Robert Dewar

Robert Dewar was born in Central Africa in the mid 1950s, and was educated in South Africa. He has a degree in History. As a young man he worked as a field guide in Southern Africa, and as a game ranger. In later years he worked as a business researcher and writer. He has lived in East Africa, South Africa, Namibia, the United Kingdom, Malta and the Far East. He now lives in the Scottish Highlands.

Author news

I wrote "Mallaig Road" during the Covid lockdowns of 2020 - 2021, as an antidote to anxiety and unhappiness. And a most effective antidote it proved to be. Through the boy-hero, Alexander Maclean, I was able to recall a time in my own life when anxieties were few, and, like unhappiness, were fleeting. I hope the reader too will be transported back in time to a place where anxieties and unhappiness were scarce and fleeting.

The story in "Mallaig Road" (the name of the Cape Town suburban street in which the family home is located), opens in 1965, shortly after Alexander Maclean's tenth birthday, and is set for the most part in Cape Town and the Cape Peninsula. It closes with Alexander's extended visit to the United Kingdom in 1976. He is now twenty-one years old.

Mallaig Road's sequel, "Hemispheres," picks up where "Mallaig Road" leaves off. "Hemispheres" charts the course of Alexander's life through to 2021, by which time he is sixty-six years old. Alexander Maclean has lived a fascinating and at times chaotic life, with repeated journeys between Africa and Britain, and periods spent living in Malta and the Far East.

Both "Mallaig Road" and "Hemispheres" contain some heavily fictionalised autobiographical material. They are, however, primarily works of fiction, and should be read (and I hope, enjoyed) as such.

My third novel, "Of Sidearms and Dinner Jackets," is set in British East Africa in the early 1960s, during the last days of European rule. Published in late November 2023, this story is entirely a work of fiction. I very much enjoyed writing the story: it contains high drama, violence, tragedy - and romance - and is set during the final years of a colonial culture and lifestyle located in a region I once knew well.

Societies in a state of collapse, of catastrophic change, have always fascinated me, and "Of Sidearms and Dinner Jackets" charts just such a societal cultural collapse. 

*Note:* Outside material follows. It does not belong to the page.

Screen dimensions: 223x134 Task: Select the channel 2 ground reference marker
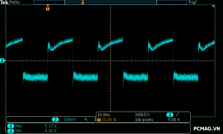click(3, 61)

My fourth novel, which is, once again, entirely a work of fiction, is now with my publishers. Titled "Nineteen Seventy-Six", the story is located entirely within Cape Town and the Cape Peninsula, during a period of heightened racial tension and periodic outbreaks of violence in South Africa. The focus of the story is not, however, on political events during 1976, but on the lives of the characters found in a residential hotel far down the Peninsula. Once again, I write about a region with which I was intensely familiar, during a period I remember well. This novel is due to be published in October 2024.

I am currently working (April 2024) on a novel titled "Saint Blaise", in which much of the action takes place (as with "Nineteen Seventy-Six") in Cape Town. In this story, we pick up on the life of Blaise, a Catholic boy then aged thirteen, living in Cape Town, and we look at the events which shaped him, and at how he acquires his eventual reputation as something of a Christian mystic and holy man. The story follows Blaise from Cape Town in the late 1960s, to Angola during the South African Border Wars of the mid-1970s, and then to Rhodesia during the late 1970s during her Bush War, and back to Cape Town. I aim to see this novel published by early 2025. 

My novels are set in the past. Not the distant past (the 1960s and 1970s do not seem so long ago to me), but a past which, in hindsight, seemed to embrace a period before the myriad contemporary "issues" which so bedevil British society,  became important. I do not write about contemporary British society. I do not understand contemporary British society, which seems to share so few of my values - the values which shaped me. I do not write, for example, with the conscious intention of portraying the concerns of the LGBT community; nor do I write from a working class perspective; nor do I focus on exploring life with a disability. Neither am I a black writer. If you are wearied by contemporary British society, and you seek to escape the present once in a while via a good story, you may enjoy reading my books.